During the past four years, there has been a surge in union organizing and worksite actions resulting in major victories for hundreds of thousands of workers throughout the nation. Last year alone, the number of workers who went on strike doubled as 539,000 delivery drivers, warehouse employees, autoworkers and Hollywood actors and writers withheld their labor for a better deal with some of the nation’s most powerful corporations. These workers have won extraordinary gains like record-breaking raises, limits on forced overtime and stronger safety and job security protections.
It’s no wonder that public support for organized labor is at a high not seen since the 1960s, with 71% of Americans saying they approve of unions, according to Gallup. Because President Biden appointed the most pro-union National Labor Relations Board in history, for the first time in decades organizing was made easier for workers, not harder. The board has cracked down on illegal corporate union busting and more frequently ruled in favor of workers organizing new unions.
But we still have a lot of work to do. The portion of workers belonging to a union has dropped to just 10% from a high of over 30% in the 1960s due to the offshoring of union manufacturing jobs and anti-union laws and legal decisions. Vice President Harris strongly supports the Protecting the Right to Organize Act, which would dramatically improve the climate for union organizing by holding union busters accountable and giving more workers a fair chance to join a union without fear of coercion, intimidation or retribution.
Harris has walked a picket line with striking autoworkers and spent her career standing up for some of the most exploited and low-paid workers. As a U.S. senator, Harris introduced the Domestic Workers’ Bill of Rights to guarantee domestic workers protections against harassment and discrimination, meal breaks, a guaranteed minimum wage and overtime pay. She also sponsored legislation to extend overtime rights and guarantee new minimum wage rights to agricultural workers. As workers continue to struggle with high costs of food and housing, Harris has pledged to crack down on corporate price gougers making exorbitant profits in the food and grocery industry. Her housing plan calls for building 3 million new homes over four years.

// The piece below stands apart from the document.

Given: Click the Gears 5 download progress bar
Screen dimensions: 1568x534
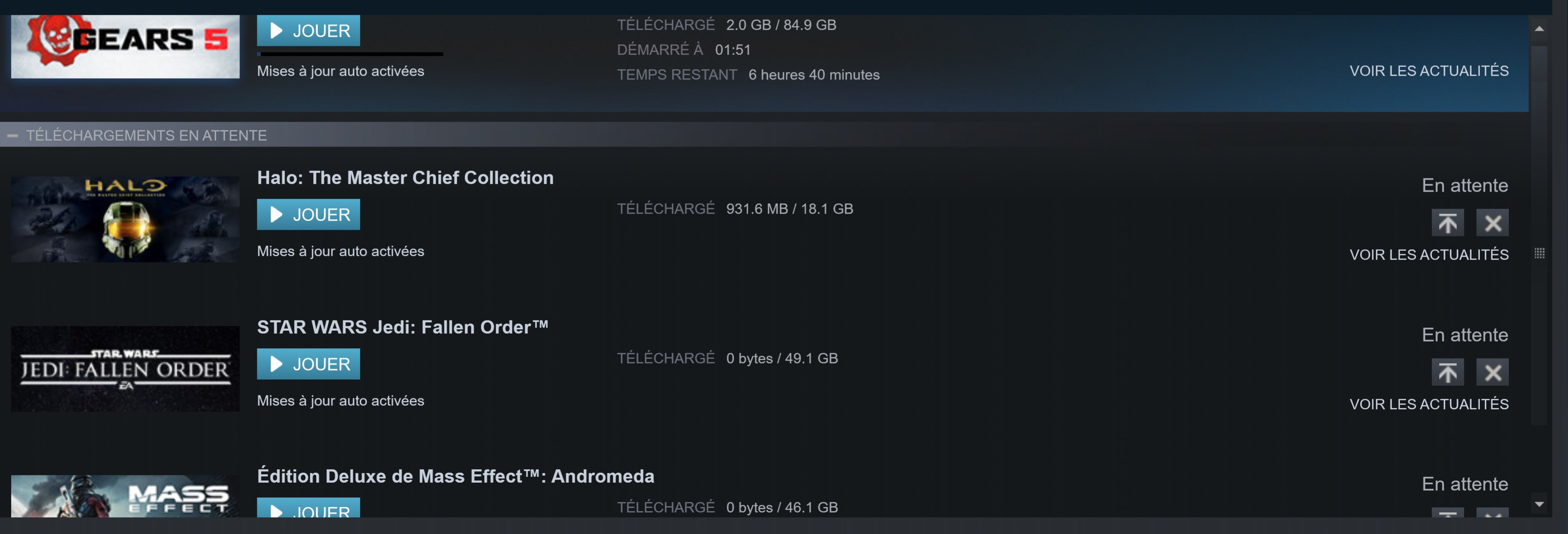Looking at the screenshot, I should coord(350,54).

After many decades of increasing income and wealth inequality and declining rates of unionization, working people across America are ready to stand together and fight for our fair share of the astronomical wealth our labor produces. But we need a president who will lead on kitchen table issues and reject the trickle-down economic policies that have caused such a yawning gap between the rich and the working class. Harris has the record and the pro-worker policies to be that leader.